HUKUM MENARUH SANDHINGAN DAN TULLA’AN DALAM ACARA
PERNIKAHAN
Sebagian
besar masyarakat Indonesia khususnya Jawa masih kental dengan beberapa
adat-istiadat atau tradisi yang turun-temurun dari nenek moyang mereka. Salah
satunya seperti praktik yang dilakukan oleh mayoritas masyarakat di sebuah
daerah, yaitu menaruh sesaji ketika akan melaksanakan acara pernikahan. Sesaji
tersebut dikenal dengan istilah sandhingan dan tulla’an, tujuan
dari praktik tersebut ialah supaya selamat dari segala macam mara bahaya ketika
prosesi pernikahan berlangsung.
Bagaimanakah hukum melakukan praktik tersebut?
A. Haram
Jika
menaruh sandhingan dan tulla’an tersebut bertujuan untuk
mendekatkan diri (taqarrub) pada jin, serta termasuk memubadzirkan
harta/makanan, maka praktik menaruh sandhingan dan tulla’an
tersebut dihukumi haram.

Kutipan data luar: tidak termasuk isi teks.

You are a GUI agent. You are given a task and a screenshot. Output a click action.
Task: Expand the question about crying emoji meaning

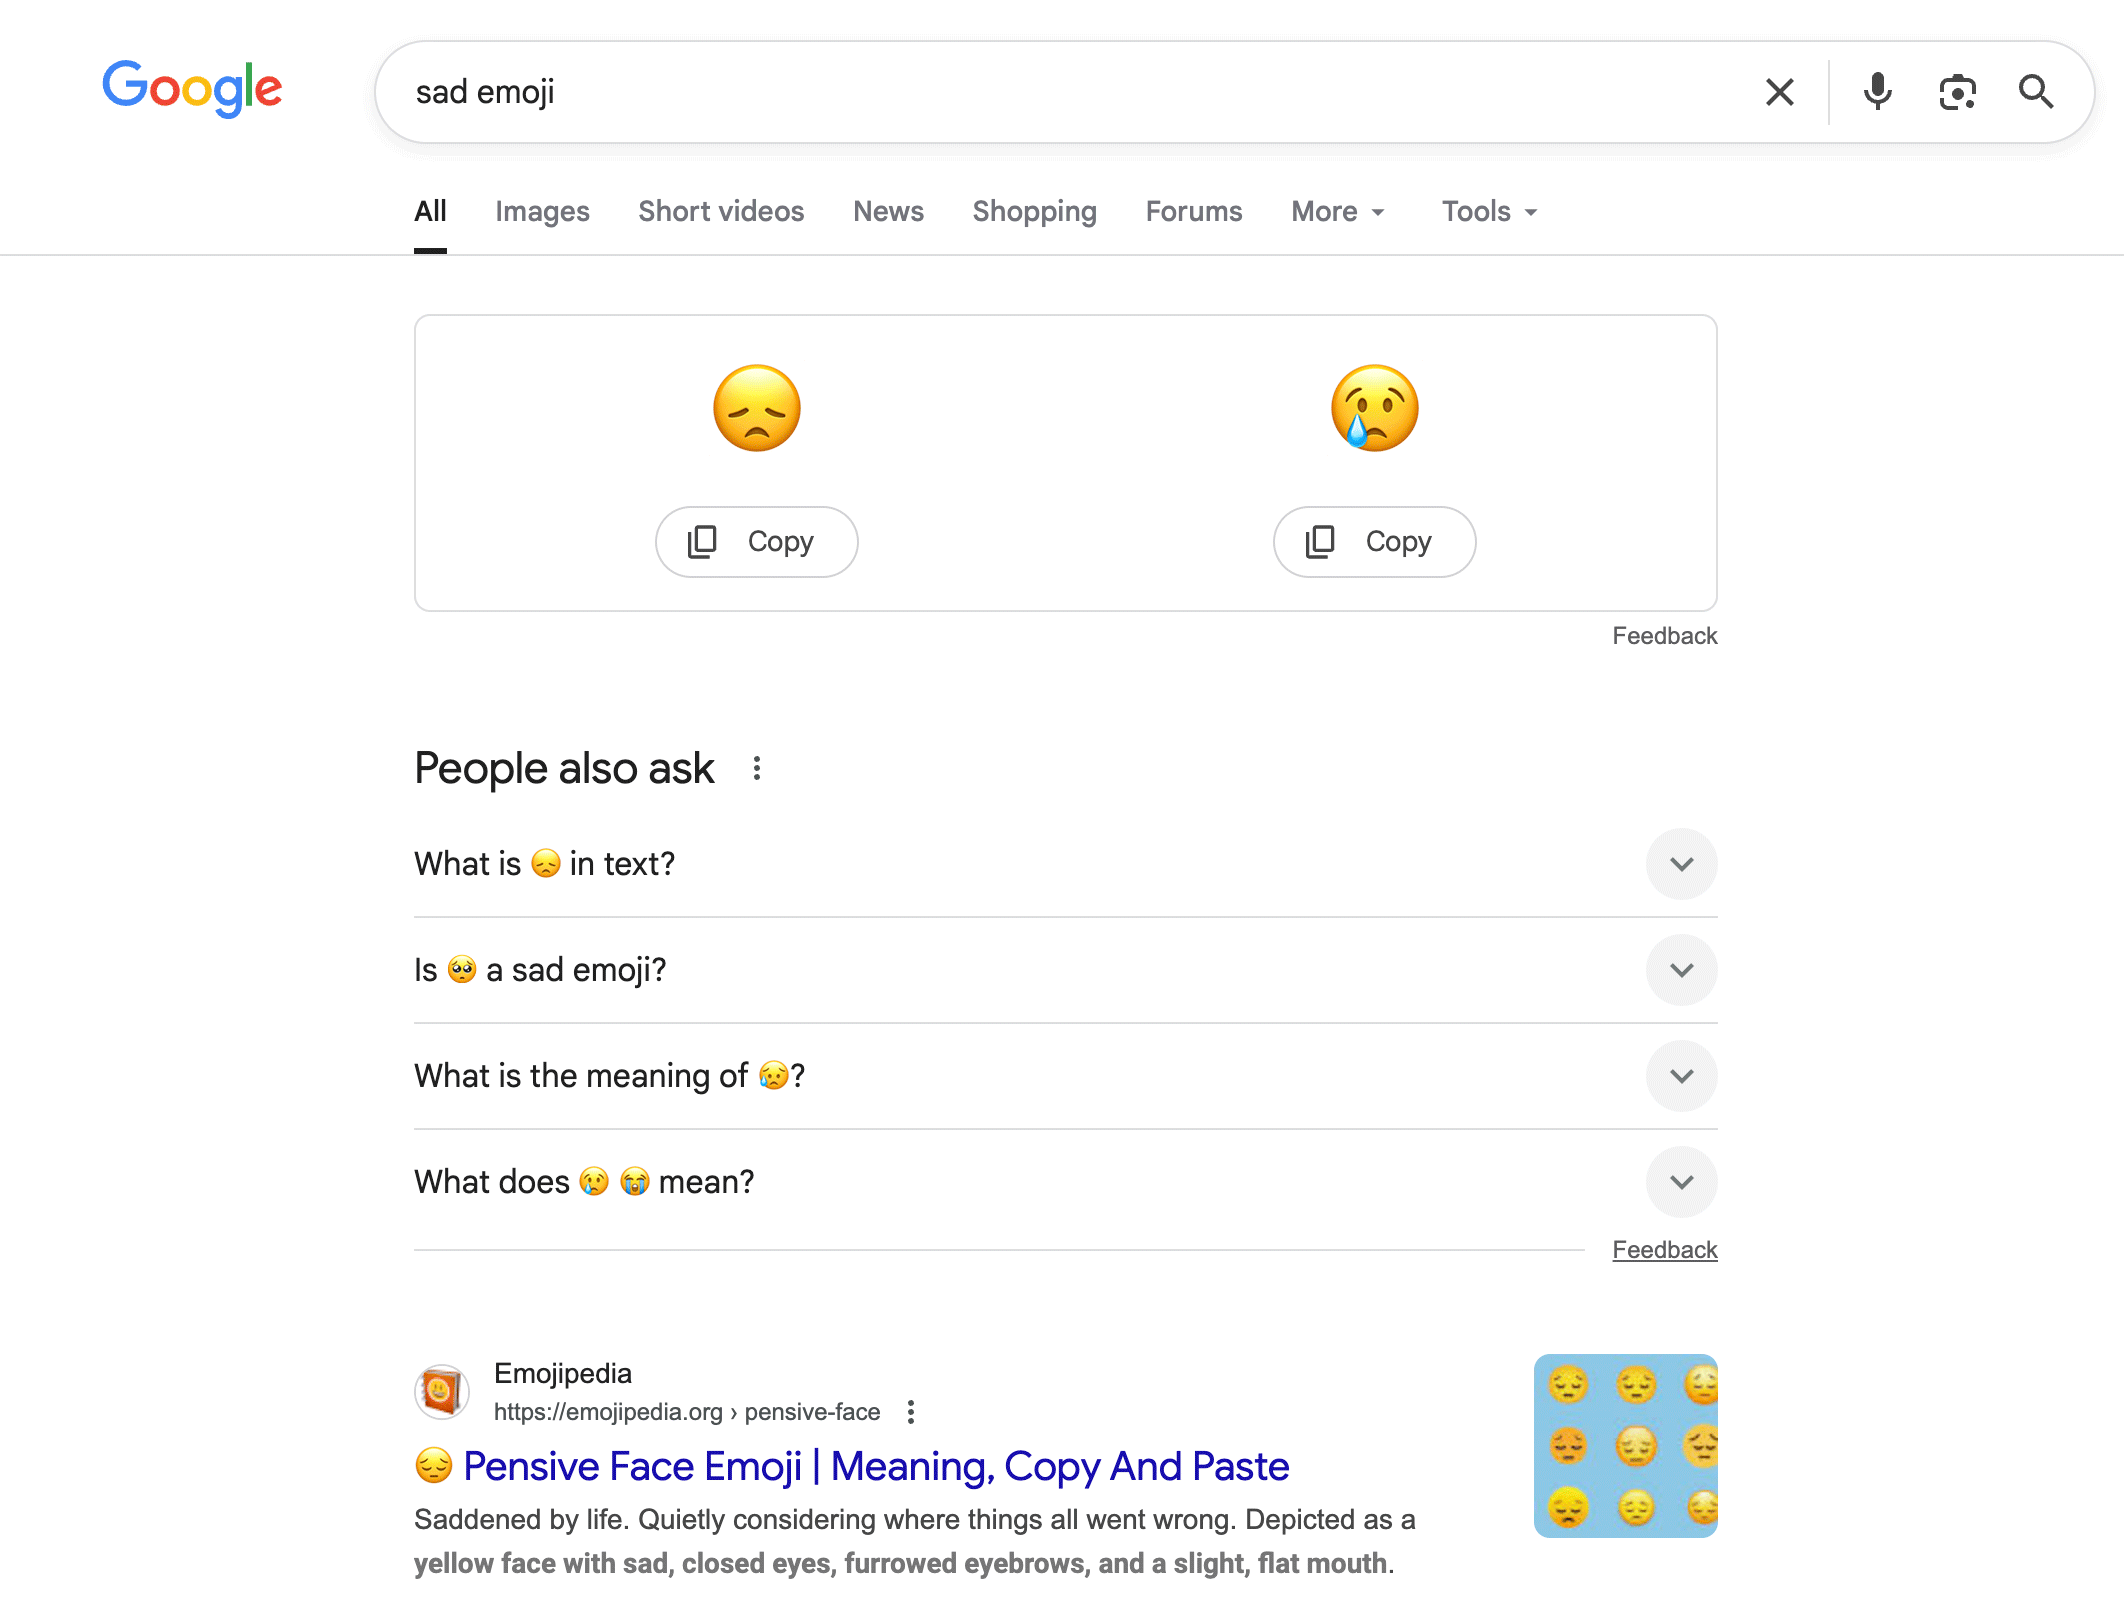click(1681, 1077)
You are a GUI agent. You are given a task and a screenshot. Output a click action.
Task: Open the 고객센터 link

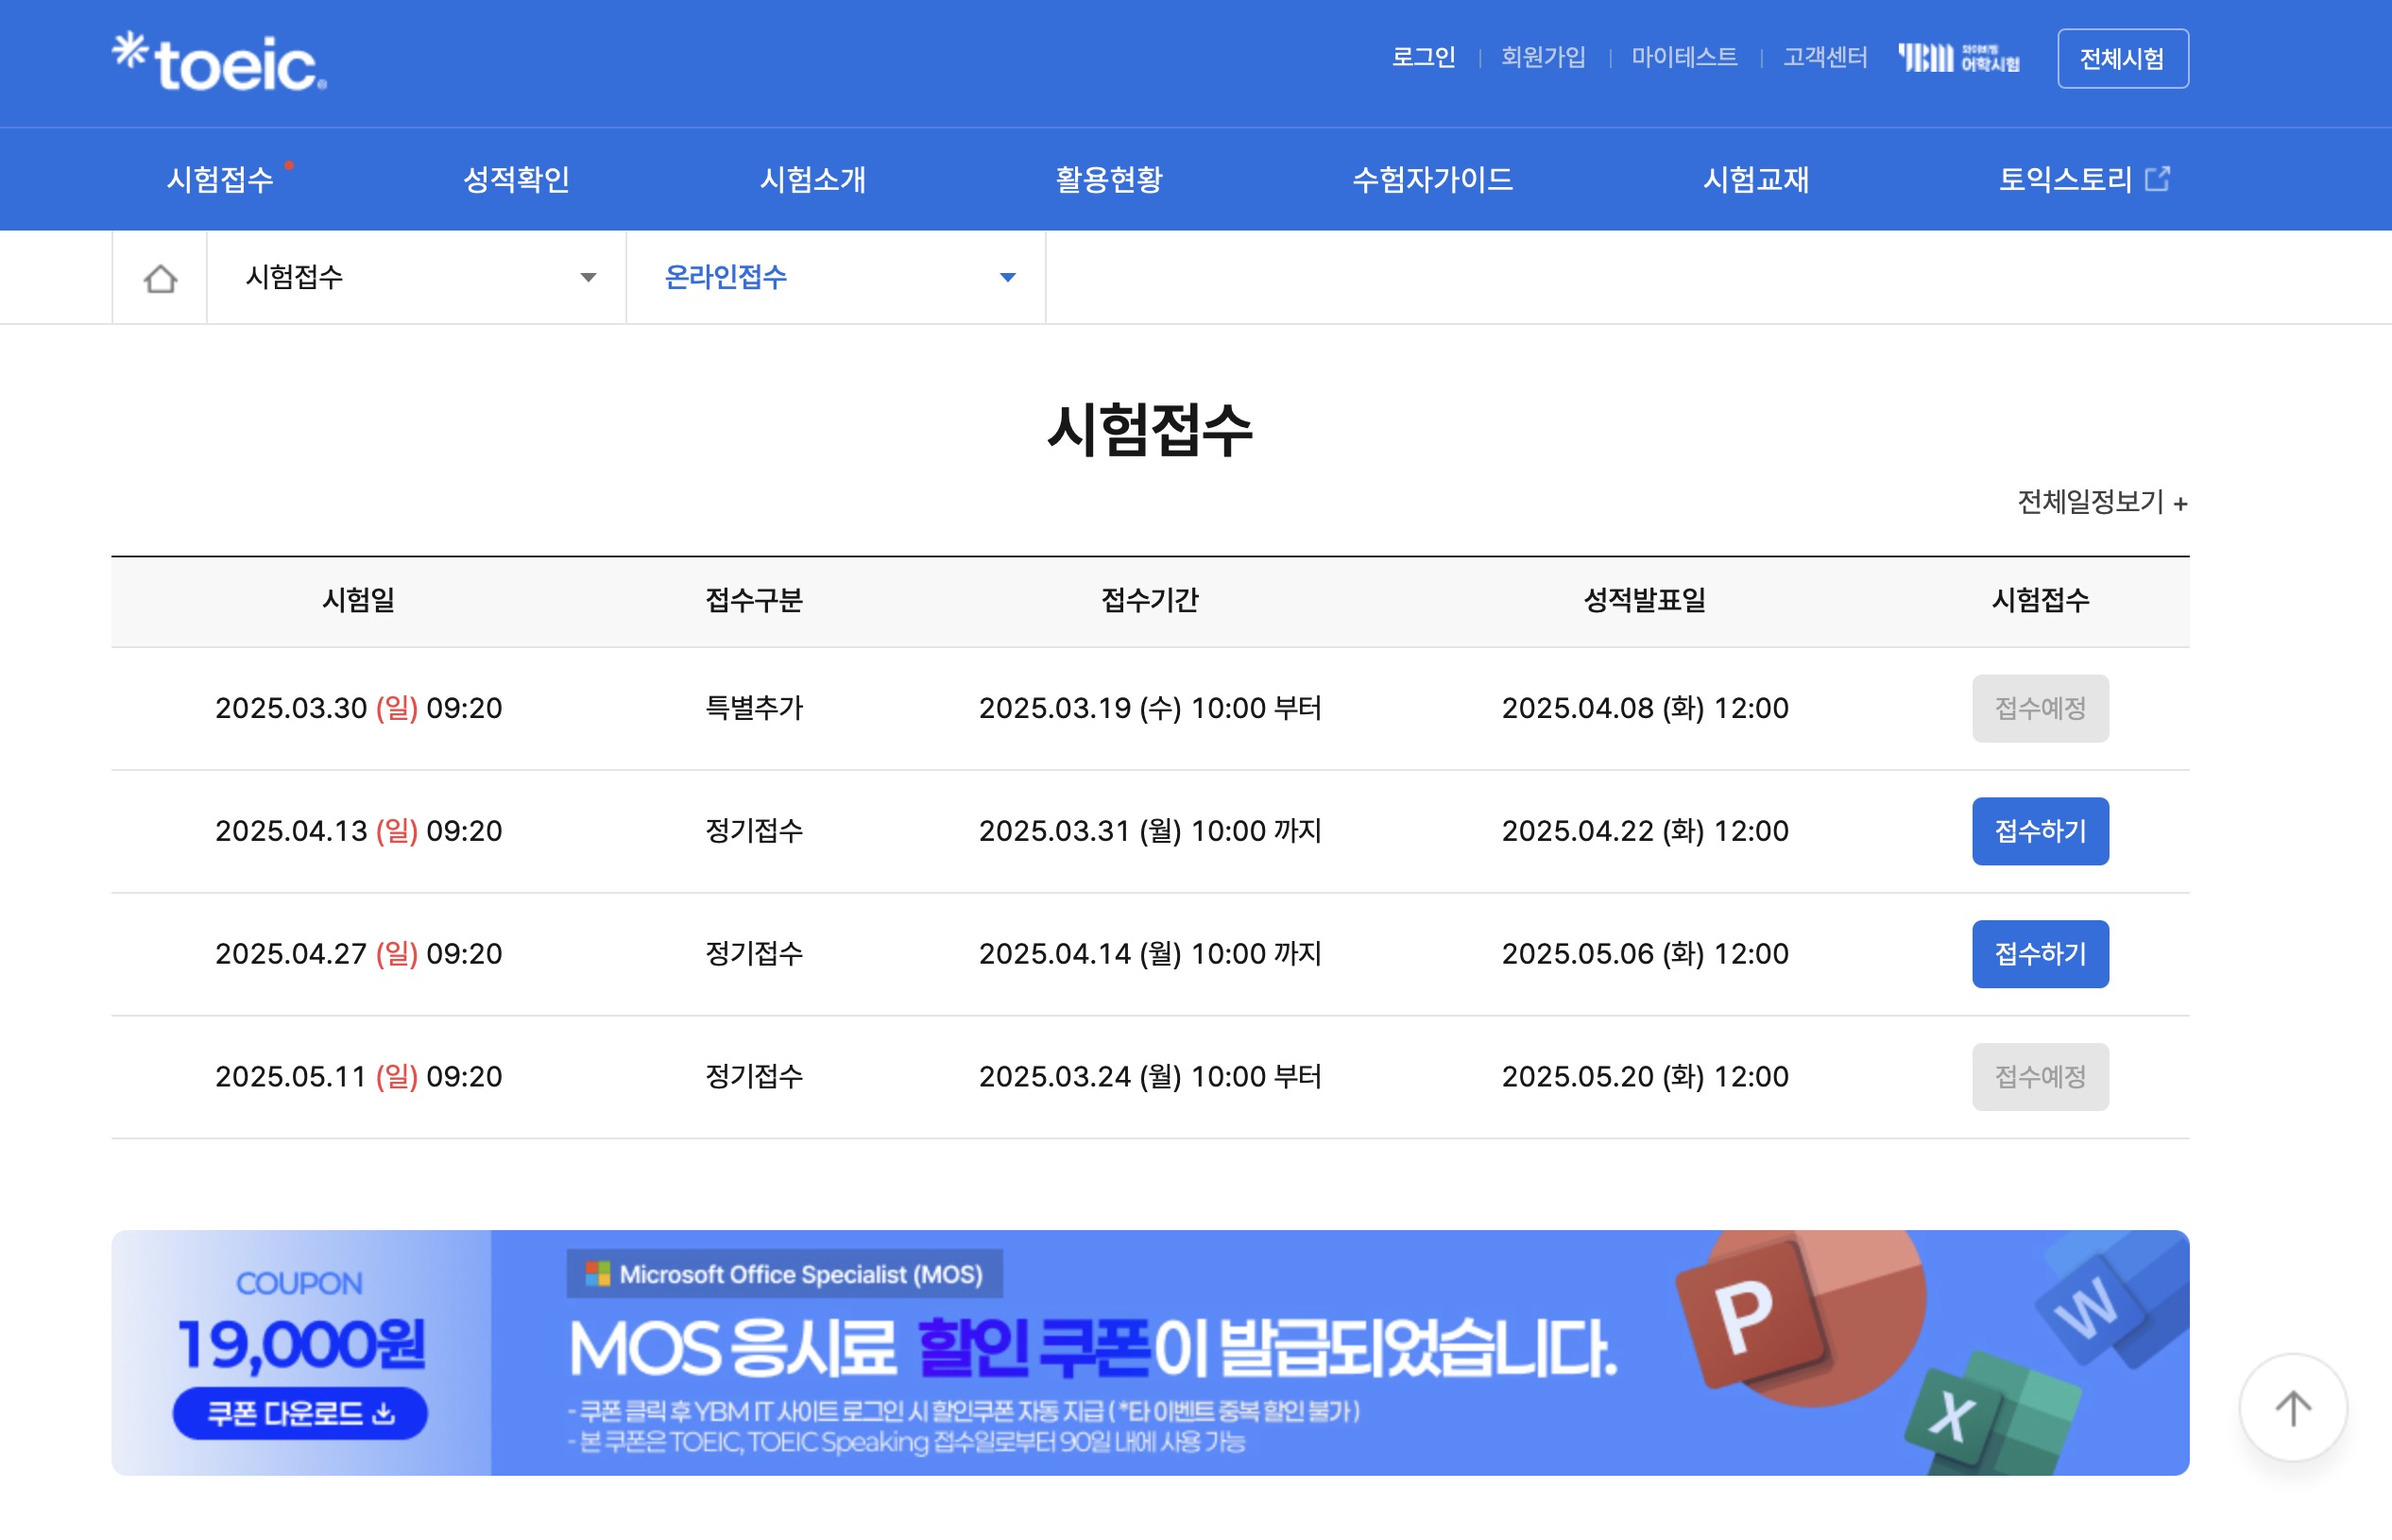[1825, 57]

Bahkan dihukumi kufur jika menaruh sandhingan
dan tulla’an tersebut bertujuan untuk mengagungkan dan beribadah kepada
jin.
الْعَادَةُ الْمُطَّرِدَةُ فِي بَعْضِ
الْبِلَادِ لِدَفْعِ شَرِّ الْجِنِّ مِنْ وَضْعِ طَعَامٍ أَوْ نَحْوِهِ فِي
الْأَبْيَارِ أَوِ الزَّرْعِ وَقْتَ حَصَادِهِ وَفِى كُلِّ مَكَانٍ يُظَنُّ
أَنَّهُ مَأْوَى الْجِنِّ وَكَذَلِكَ إِيقَادُ السَّرْجِ فِي مَحَلِّ اِدْخَارِ نَحْوِ
الْأُرْزِ اِلَى سَبْعَةِ أَيَّامٍ مِنْ يَوْمِ الْإِدْخَارِ وَنَحْوِ ذَلِكَ
كُلُّ ذَلِكَ حَرَامٌ حَيْثُ قُصِدَ بِهِ التَّقَرُّبُ إِلَى الْجِنِّ بَلْ إِنْ
قُصِدَ التَّعْظِيْمُ وَالْعِبَادَةُ لَهُ كَانَ ذَلِكَ كُفْرًا وَالْعِيَاذَ
بِاللّٰهِ قِيَاسًا عَلَى الذَّبْحِ لِلْأَصْنَامِ الْمَنْصُوْصِ فِي كُتُبِهِمْ.
(بلغة الطلاب، ص ٩٠-٩١)
Tradisi
yang sudah mengakar disebagian masyarakat yang menyajikan makanan dan
semacamnya kemudian diletakkan di dekat sumur atau tanaman yang hendak dipanen
dan di tempat-tempat lain yang dianggap tempatnya jin, serta tradisi lain
seperti menyalakan beberapa lampu di tempat penyimpanan padi selama tujuh hari
yang dimulai dari hari pertama menyimpan padi tersebut, begitu pula
tradisi-tradisi lain seperti dua contoh di atas itu hukumnya haram jika memang
bertujuan mendekatkan diri kepada jin, bahkan jika bertujuan mengagungkan dan
menyembah jin, maka hal tersebut bisa menjadikan kufur. Keputusan hukum ini
diqiyaskan dengan hukum penyembelihan hewan yang dipersembahkan untuk berhala
yang disebutkan oleh fuqaha dalam kitab-kitab mereka. (Bulghah al-Thullab, hal.
90-91).
(قَوْلُهُ: أَوْ بِقَصْدِهِمْ:
حَرُمَ) أَيْ أَوْ ذَبَحَ بِقَصْدِ الْجِنِّ لَا تَقَرُّبًا إِلَى اللَّهِ حَرُمَ ذَبْحُهُ
وَصَارَتْ ذَبِيحَتُهُ مَيْتَةً بَلْ إِنْ قَصَدَ التَّقَرُّبَ وَالْعِبَادَةَ لِلْجِنِّ
كَفَرَ. (حاشية إعانة الطالبين ، ج ٢، ص: ٣٩٧)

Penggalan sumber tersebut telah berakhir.